Die Boote können unterschiedlich besetzt sein. Es gibt Boote mit 1 Person (Einer) oder 2 Personen (Zweier). Darüber hinaus gibt es Boote mit 4 Personen (Vierer) ohne und mit Steuerperson. Im Vierer mit Steuerperson sitzt zusätzlich eine Steuerperson im Boot, die die Richtung vorgibt und das Team koordiniert.
Beim Rudern sitzt man im Boot mit dem Rücken zur Fahrtrichtung. Die Athlet*innen bewegen das Boot durch gleichmäßige Bewegungen der Ruder. Dabei gibt es 2 grundlegende Techniken: das Skullen und das Riemenrudern. Beim Skullen hält jede*r Athlet*in ein Ruder, genannt Skulls, in jeder Hand. Beim Riemenrudern wird ein Ruder mit beiden Händen geführt.
Ziel ist es, eine festgelegte Strecke so schnell wie möglich zurückzulegen.
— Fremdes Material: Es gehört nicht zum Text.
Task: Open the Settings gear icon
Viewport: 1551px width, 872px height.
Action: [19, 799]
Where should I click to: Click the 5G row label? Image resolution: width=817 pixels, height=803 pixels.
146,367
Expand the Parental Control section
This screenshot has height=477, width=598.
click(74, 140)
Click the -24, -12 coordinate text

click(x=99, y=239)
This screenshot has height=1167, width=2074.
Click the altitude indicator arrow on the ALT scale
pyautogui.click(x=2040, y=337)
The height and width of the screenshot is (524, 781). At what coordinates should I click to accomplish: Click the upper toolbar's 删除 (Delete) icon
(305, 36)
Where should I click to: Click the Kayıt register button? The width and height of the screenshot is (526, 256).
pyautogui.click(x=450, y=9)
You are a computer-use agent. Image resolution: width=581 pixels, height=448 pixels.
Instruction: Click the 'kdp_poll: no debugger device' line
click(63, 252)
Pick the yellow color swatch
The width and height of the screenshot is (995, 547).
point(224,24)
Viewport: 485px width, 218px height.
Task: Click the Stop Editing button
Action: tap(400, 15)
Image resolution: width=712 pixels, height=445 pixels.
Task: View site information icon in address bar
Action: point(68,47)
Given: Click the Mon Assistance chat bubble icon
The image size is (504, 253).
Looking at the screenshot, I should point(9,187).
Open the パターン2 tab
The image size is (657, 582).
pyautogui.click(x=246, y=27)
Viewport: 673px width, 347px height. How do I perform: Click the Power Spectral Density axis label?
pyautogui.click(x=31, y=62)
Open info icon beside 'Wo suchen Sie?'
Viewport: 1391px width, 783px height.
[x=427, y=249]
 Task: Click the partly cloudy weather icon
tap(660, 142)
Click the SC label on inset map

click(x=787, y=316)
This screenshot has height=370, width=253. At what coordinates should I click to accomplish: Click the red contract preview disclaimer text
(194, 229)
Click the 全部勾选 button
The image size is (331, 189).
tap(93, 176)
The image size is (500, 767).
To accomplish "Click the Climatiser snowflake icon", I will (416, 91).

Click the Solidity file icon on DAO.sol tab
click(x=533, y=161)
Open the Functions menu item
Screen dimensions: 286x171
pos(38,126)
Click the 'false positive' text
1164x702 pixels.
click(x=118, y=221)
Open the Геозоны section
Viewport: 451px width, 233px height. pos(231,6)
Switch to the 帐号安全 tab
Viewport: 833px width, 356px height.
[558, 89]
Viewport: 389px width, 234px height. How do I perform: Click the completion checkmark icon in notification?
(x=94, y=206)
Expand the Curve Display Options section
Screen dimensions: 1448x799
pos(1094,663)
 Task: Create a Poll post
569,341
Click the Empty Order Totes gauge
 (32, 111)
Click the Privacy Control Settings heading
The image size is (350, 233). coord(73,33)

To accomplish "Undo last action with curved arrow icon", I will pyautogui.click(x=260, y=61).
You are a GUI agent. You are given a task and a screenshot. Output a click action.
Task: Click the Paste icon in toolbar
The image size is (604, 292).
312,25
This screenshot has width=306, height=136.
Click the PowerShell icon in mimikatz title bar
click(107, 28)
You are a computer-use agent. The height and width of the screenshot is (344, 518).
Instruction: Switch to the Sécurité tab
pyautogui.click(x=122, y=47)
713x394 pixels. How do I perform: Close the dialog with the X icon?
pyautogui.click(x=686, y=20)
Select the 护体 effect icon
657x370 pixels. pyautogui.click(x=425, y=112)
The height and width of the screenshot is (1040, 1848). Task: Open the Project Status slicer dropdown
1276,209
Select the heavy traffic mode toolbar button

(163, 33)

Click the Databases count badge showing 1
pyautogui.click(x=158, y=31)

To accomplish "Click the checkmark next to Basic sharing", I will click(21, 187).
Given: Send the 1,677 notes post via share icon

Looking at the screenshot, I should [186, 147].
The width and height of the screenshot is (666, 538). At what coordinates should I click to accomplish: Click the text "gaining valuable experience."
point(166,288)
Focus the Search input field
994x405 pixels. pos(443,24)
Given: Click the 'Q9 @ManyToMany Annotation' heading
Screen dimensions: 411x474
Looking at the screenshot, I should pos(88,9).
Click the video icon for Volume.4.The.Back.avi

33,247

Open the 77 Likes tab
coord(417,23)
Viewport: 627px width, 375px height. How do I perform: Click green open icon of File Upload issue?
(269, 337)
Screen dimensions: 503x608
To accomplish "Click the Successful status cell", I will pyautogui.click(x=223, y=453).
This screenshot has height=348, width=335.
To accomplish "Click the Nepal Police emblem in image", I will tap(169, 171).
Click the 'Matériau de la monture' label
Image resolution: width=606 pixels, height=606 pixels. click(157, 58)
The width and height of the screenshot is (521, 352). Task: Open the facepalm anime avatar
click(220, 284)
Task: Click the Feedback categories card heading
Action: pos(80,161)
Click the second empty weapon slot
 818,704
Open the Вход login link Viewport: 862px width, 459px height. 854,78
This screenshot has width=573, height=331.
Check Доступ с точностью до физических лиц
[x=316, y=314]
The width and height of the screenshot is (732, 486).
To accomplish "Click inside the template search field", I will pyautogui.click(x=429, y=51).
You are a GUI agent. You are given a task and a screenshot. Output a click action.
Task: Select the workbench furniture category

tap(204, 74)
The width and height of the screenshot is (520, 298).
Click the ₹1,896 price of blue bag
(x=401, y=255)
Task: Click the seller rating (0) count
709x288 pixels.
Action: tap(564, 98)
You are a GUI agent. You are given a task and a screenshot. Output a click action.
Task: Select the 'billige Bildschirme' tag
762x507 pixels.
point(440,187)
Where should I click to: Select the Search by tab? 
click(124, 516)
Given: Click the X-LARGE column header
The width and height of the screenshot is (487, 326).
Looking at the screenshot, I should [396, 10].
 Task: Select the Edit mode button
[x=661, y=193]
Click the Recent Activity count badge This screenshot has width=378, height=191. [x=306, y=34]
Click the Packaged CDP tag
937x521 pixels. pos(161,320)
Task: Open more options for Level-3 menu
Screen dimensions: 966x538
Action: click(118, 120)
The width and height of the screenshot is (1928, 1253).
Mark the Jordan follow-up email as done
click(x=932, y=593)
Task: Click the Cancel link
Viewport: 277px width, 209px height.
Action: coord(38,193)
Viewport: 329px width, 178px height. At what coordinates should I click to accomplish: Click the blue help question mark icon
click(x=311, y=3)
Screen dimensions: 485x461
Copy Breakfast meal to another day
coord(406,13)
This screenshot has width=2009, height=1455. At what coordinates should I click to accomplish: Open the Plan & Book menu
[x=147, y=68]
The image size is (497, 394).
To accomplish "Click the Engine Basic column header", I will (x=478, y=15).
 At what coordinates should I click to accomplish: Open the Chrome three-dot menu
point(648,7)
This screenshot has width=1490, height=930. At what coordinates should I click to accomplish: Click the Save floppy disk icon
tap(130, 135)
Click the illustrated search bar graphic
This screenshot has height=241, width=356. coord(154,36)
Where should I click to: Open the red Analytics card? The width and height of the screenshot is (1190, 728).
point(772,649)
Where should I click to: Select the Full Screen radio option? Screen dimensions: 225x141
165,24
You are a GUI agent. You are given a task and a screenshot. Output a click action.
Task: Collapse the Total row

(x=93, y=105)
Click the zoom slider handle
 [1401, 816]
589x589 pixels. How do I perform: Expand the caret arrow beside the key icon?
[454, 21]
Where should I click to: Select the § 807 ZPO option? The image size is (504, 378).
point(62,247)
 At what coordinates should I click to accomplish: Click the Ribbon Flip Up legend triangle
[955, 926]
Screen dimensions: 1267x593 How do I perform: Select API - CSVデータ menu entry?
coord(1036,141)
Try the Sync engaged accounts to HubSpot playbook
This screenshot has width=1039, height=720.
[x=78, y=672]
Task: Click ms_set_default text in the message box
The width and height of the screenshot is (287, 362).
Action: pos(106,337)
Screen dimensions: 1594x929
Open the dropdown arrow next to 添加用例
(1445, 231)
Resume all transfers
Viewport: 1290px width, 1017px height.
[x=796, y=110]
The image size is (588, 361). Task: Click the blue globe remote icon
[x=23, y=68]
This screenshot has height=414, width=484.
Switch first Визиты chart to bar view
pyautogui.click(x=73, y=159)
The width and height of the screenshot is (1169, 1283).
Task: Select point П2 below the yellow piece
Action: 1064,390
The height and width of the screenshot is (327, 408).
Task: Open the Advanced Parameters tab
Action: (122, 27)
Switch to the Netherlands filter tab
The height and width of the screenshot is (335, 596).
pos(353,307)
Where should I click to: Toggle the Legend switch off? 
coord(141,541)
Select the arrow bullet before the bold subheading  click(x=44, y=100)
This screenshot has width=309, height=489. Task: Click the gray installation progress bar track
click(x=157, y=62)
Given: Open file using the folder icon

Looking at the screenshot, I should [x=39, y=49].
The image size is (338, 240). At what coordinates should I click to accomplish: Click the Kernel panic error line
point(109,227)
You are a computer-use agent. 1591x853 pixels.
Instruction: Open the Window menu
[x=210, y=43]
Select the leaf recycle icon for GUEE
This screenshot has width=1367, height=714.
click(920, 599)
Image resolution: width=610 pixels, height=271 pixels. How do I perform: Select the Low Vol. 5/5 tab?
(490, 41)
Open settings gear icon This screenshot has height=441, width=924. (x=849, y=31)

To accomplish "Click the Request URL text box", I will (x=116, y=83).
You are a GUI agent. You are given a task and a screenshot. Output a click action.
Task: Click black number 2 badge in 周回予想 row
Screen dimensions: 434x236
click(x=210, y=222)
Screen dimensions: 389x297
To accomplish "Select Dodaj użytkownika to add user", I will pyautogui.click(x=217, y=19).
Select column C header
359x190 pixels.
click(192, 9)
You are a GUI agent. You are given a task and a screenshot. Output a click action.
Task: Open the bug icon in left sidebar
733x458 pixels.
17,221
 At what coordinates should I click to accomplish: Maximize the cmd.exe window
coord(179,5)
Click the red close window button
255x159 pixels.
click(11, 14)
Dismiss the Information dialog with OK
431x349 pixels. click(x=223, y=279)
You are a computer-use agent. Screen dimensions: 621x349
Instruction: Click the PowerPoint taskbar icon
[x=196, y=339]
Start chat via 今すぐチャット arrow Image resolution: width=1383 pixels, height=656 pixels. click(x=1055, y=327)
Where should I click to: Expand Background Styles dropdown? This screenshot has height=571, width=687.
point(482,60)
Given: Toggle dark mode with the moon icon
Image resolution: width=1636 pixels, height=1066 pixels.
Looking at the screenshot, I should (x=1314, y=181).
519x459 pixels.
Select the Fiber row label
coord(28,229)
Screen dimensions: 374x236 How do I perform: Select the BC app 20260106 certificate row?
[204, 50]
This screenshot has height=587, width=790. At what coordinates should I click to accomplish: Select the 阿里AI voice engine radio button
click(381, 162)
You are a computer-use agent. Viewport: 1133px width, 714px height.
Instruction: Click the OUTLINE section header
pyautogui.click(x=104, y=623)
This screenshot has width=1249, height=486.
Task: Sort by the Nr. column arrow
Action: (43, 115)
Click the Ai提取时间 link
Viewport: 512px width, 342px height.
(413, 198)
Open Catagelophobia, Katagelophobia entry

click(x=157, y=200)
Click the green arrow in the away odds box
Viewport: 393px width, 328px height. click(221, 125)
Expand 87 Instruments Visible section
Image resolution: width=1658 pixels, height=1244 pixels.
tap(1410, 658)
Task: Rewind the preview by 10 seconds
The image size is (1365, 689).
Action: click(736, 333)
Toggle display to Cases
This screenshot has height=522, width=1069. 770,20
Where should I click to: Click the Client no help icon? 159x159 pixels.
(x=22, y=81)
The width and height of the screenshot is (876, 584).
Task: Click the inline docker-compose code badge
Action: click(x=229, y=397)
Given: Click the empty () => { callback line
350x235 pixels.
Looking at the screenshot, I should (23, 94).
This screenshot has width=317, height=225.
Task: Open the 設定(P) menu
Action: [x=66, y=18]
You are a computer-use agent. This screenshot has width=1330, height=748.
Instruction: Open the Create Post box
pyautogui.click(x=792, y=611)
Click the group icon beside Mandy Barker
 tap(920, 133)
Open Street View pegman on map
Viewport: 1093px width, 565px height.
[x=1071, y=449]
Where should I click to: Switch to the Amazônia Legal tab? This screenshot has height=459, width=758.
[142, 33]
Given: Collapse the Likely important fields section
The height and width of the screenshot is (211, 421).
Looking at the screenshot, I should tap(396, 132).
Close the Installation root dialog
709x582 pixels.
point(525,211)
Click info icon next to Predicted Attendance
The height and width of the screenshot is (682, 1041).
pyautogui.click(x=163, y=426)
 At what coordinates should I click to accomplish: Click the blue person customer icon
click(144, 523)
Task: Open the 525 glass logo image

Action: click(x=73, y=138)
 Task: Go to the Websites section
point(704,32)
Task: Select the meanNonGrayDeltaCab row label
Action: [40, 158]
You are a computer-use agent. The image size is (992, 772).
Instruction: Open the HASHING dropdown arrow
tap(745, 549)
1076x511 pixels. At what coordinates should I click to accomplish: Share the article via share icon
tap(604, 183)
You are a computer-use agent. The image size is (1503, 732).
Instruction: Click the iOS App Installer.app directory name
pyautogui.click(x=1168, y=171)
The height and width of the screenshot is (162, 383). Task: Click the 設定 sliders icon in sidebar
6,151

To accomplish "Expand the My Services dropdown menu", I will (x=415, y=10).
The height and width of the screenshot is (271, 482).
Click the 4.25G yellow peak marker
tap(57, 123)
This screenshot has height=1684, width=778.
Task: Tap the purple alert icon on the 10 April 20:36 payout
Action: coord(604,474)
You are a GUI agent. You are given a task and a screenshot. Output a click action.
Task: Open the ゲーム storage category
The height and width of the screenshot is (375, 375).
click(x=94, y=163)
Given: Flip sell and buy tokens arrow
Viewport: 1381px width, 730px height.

Die Wettbewerbsdistanzen sind 500 m oder 1000 m. Neben den Rennen auf dem Wasser gibt es auch Wettbewerbe auf dem Ruderergometer, also auf einem Trainingsgerät an Land.
Ein Rennen wird als Zeitwettbewerb ausgetragen. Gewonnen hat das Boot, das als erstes die Ziellinie erreicht. Dabei sind neben Kraft und Ausdauer vor allem Technik und ein gleichmäßiger Rhythmus im Team entscheidend.